16 julio, 2016

Los deseos

 Nos despertamos pensando en pedir tres deseos. Un deseo estaba apuntado sin lugar a dudas hacia el perrito blanco que había salido como una flecha. Otro deseo estaba apuntado hacia la posibilidad del primer amor. Y por encima de todo eso o sosteniendo todo aquello el pedido era que se cumplan los otros dos deseos. 
 El deseo de que el perrito blanco estuviera bien. 
 Porque cuando nos muramos vamos a verlo al perrito blanco saliendo como una flecha hacia la calle, disparado porque sí de puro contento, escapado, creyendo que está burlando alguna ley física. Ya no podemos pasar por esa calle, la evitamos, qué calle qué nombre de calle siempre por aquí nos han parecido difíciles de retener los nombres de las calles.
 Las cosas determinantes, las duras las difíciles de asimilar, las calientes las muy frías las despojadas, las solas cosas, siempre pasan sobre el pavimento, el azul. Allí vemos las cosas solas vulnerables, lo que se disuelve lo que no resiste la embestida lo que es rápido pero al fin lento la reacción de aquello que no ve que no ve que viene algo, sobre sí, sobre lo frágil de la carne a la que se dice siempre amar en el momento ese donde todo ya está terminado. Y entonces apagaron las luces, antes ya habían encendido las velas, sacamos el papelito todo hecho un bollo, leímos cada deseo y soplamos como soplan los niños con esa preparación con que soplan los niños evidenciando que han estado practicando. Ese aire que no surge espontáneo sino como una enseñanza que se luce y muestra a los costados. El perrito blanco esté bien, el primer amor, y el que sostiene a los otros dos que ambos deseos se cumplan. 
 Después ya no pudimos seguir manejando y era como un cuarto que se inundaba sin retorno, el agua subía el nivel faltaba poco para que la velocidad alrededor de las cosas nos ahogara. La tristeza no detiene el mundo. 
 Si es así había que seguir. Pero no podíamos entrar a ese agujero de amable rutina unas pequeñas escalinatas donde teníamos que entrar y trabajar.
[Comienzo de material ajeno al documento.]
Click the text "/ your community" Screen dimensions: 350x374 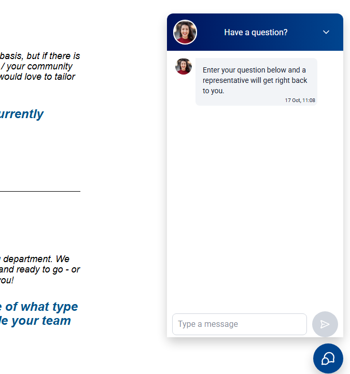(36, 66)
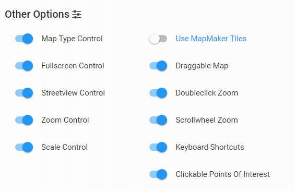
Task: Enable the Use MapMaker Tiles toggle
Action: [x=158, y=39]
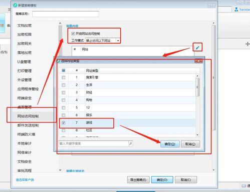This screenshot has height=192, width=250.
Task: Close the 选择网址类型 dialog with X
Action: pos(198,61)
Nos sentamos a esperar y a llorar como si aquello fuese un altar para pedir algo, no era esa la forma.
 Entonces creímos que en ese día que era ante todo un día señalado por los rayos fulminantes de una mezcla de verdad y locura o por una indiscernible bola de verdad y locura, supimos que habíamos abandonado a lo más amado, a lo más cuidado y todo se iba desluciendo inaprensible como una repetida imagen grabada en una cámara de seguridad. Siempre mostraba lo mismo siempre ese mismo circulo aborrecible en rojo claro mostrando el perrito blanco como una flecha. Lo más amado siempre lo más amado. Ahí, la dejaba, la abandonaba porque en sueños ese perrito blanco era ella otra, una perra, amada, era ella seguro era ella. No haber cuidado lo único que debía cuidar, dejar que las cosas aquellas, un remordimiento sin fondo; nada comparable.